Dear Community Theatres, Pick a Show That Fits Your Talent - Not Your Wishlist

by Chris Peterson

One of the hardest pills to swallow as a community theatre director is this: not every show is right for your stage. Yes, even if it’s your all-time favorite. Even if the movie version changed your life. Even if the rights just became available. Even if your board really wants it.

If your community doesn’t have the type of talent a show requires, you probably shouldn’t do it.

This isn’t about gatekeeping or shaming. It’s about setting your theatre and your actors up for success. Community theatre is a beautiful mix of passion, availability, and resourcefulness. But even the most enthusiastic cast can’t conjure up skills or identities they simply don’t have. And trying to force a production when the right people aren’t there almost always leads to burnout, stress, and underwhelming results.

Let’s take a few examples.

If you struggle to get strong dancers to audition, maybe A Chorus Line isn’t for you. That show lives and dies by the choreography. You can’t fake the mirrors and leotards if your cast is still counting “five, six, seven, wait, what?” Yes, you can simplify the choreography, but if it gets watered down too much, you're not doing A Chorus Line anymore, you're doing a version that feels like a placeholder for what could have been.

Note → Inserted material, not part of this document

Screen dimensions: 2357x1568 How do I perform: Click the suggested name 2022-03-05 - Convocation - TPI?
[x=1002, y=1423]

If your typical casting pool includes five reliable men and a lot of versatile women, maybe don’t program A Few Good Men.

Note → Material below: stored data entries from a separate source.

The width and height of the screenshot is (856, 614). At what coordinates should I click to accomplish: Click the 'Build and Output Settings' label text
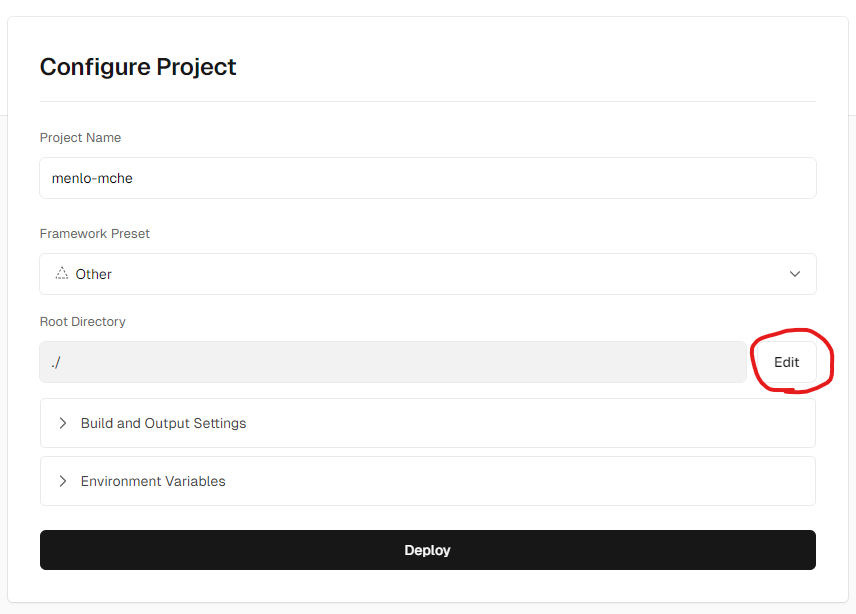pyautogui.click(x=163, y=423)
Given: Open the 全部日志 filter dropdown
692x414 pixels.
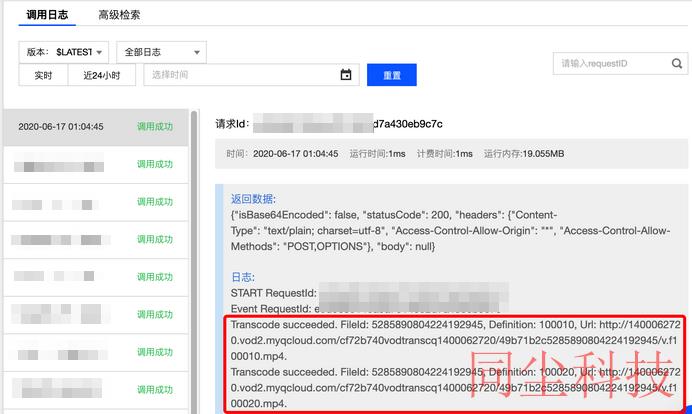Looking at the screenshot, I should pyautogui.click(x=161, y=52).
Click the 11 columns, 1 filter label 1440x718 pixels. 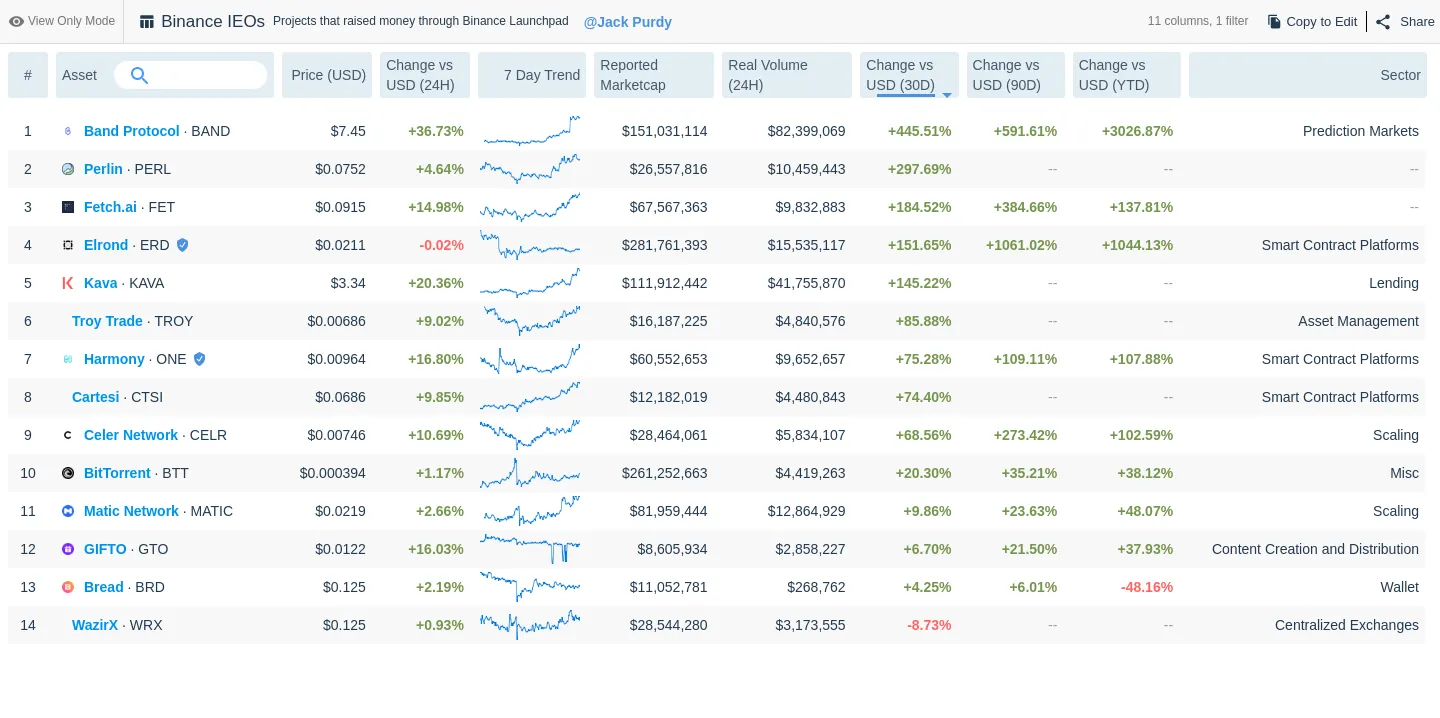click(x=1196, y=21)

If your youth program is small or inconsistent, you might want to skip 13, Newsies, or even something like The Sound of Music. I once saw a theatre announce The Sound of Music, a show with seven von Trapp children, and then spend the next two months scrambling to find enough kids. They were still auditioning children the week of tech. It was stressful for the cast, chaotic for the production team, and a reminder that you can’t build a show on pieces you don’t have yet. These shows require a deep bench of committed young performers, and even more committed parents. If you’re barely scraping together an ensemble for Annie Jr., this might not be the time to level up.

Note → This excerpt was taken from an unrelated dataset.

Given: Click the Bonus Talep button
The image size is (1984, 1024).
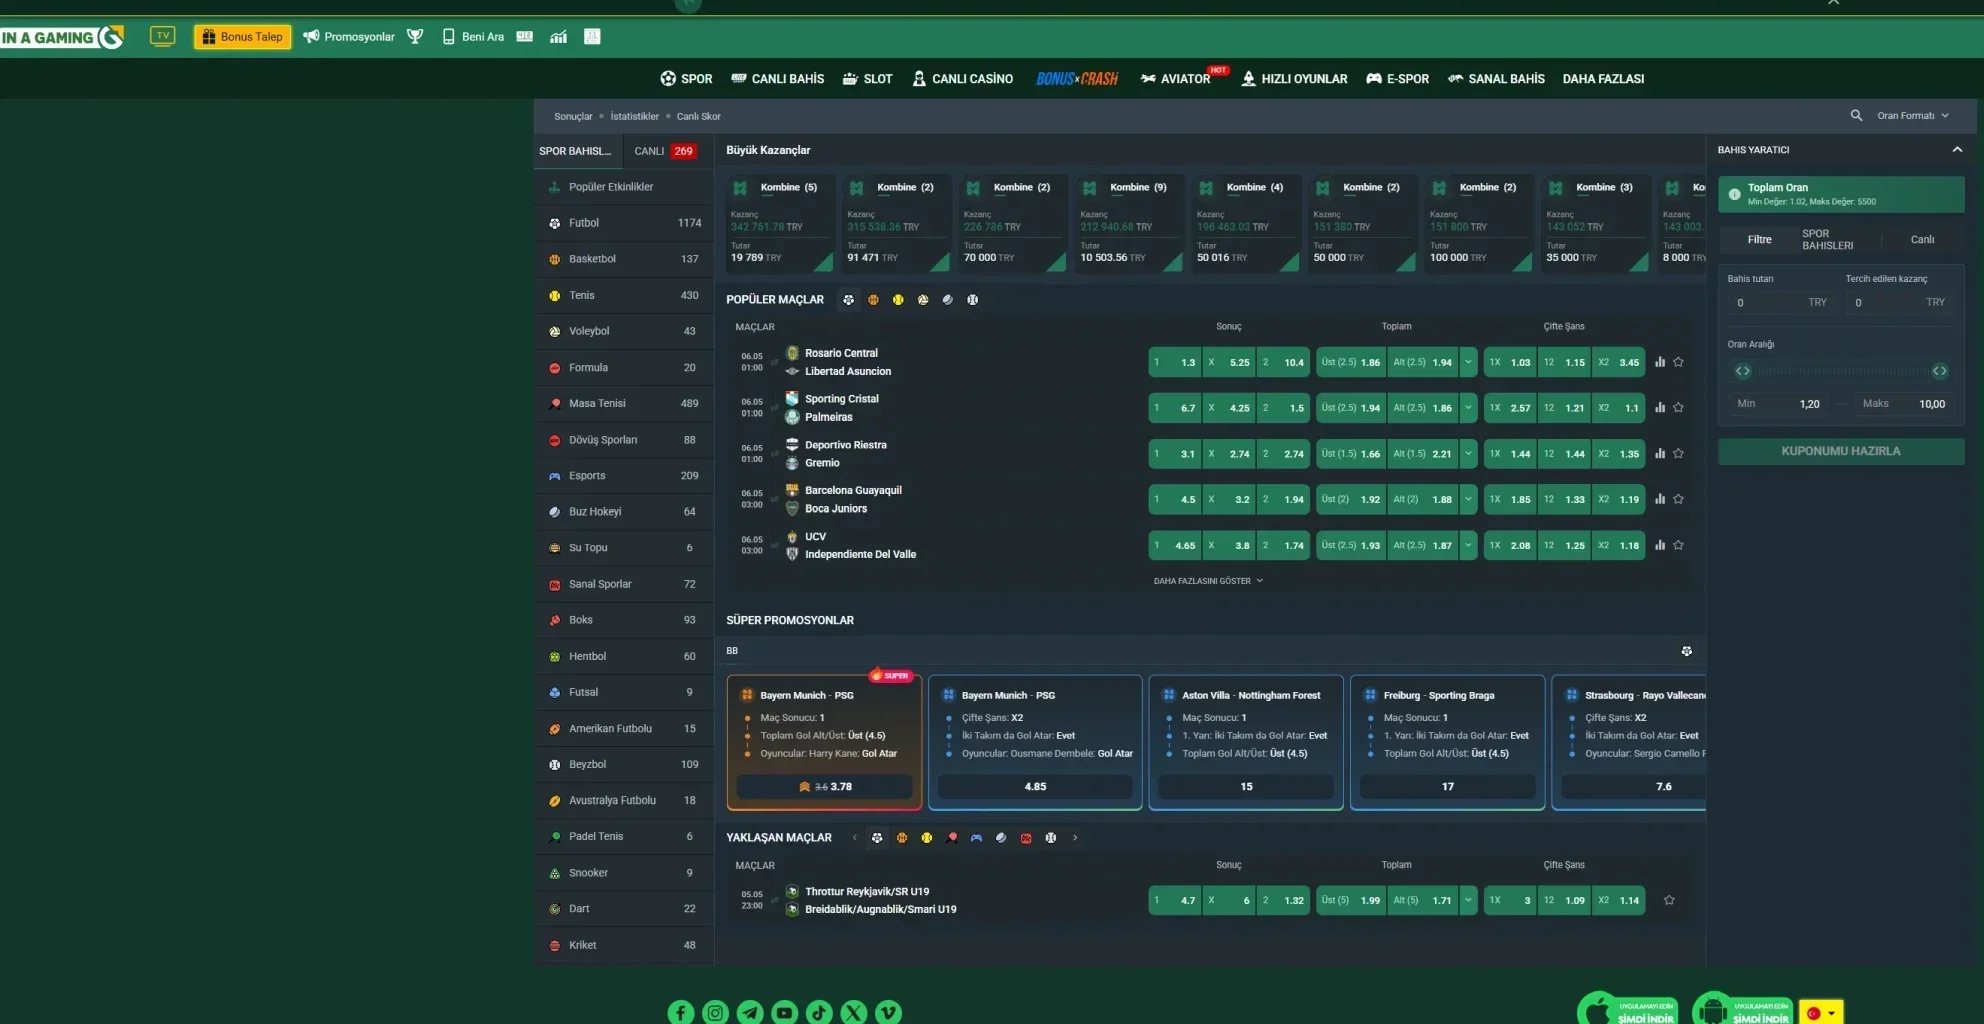Looking at the screenshot, I should 243,37.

If your community doesn’t typically have strong singers, especially those with classical or musical theatre training, you might want to skip Sweeney Todd. It’s not just a dark and stylish show. It’s musically demanding, vocally complex, and emotionally intense. No amount of fog or blood capsules can hide the fact that it takes powerhouse vocalists to make that score soar. If you can’t fill your leads and your ensemble with singers who can handle Sondheim’s music, this may not be the right time.

And yes, the same goes for shows that center specific racial or cultural identities. If your theatre hasn’t built relationships with Asian or Latino communities in your area, this is not the year to produce The King and I or In the Heights. These stories deserve to be told with authenticity and respect, not awkward workarounds, not token casting, and DEFINITELY not makeup. If you don’t have the community to tell the story truthfully, wait until you do or do the work to attract them to your stage.

I get it. As artists, we fall in love with shows. We see the potential. We imagine what it could be with just a little more rehearsal, a little more outreach, a little more luck. But loving a show doesn’t make it the right fit for your theatre right now. That doesn’t mean you’ll never get to do it. It just means not this season, not with this talent pool, not while you’re trying to rebuild after a quiet summer or re-engage a hesitant audience.

There’s so much power in choosing the right show for your space, your cast, your audience. When a production is well-matched to your actual community, not your fantasy one, everyone benefits. Performers feel confident. Audiences are impressed. Volunteers want to come back. Momentum builds.

You don’t have to play it safe or small. You just have to play it smart. There’s a big difference between choosing something “easier” and choosing something more appropriate. A show that fits your community well will always feel more impressive than a flashy show that barely holds together.

So before you finalize your next season, take a moment to be brutally honest. What kinds of performers usually show up? What types of roles go unfilled? What skills are in abundance, and what ones are always a stretch?

Choose the show that fits them, not the other way around. You can still dream big. But dream smart, too.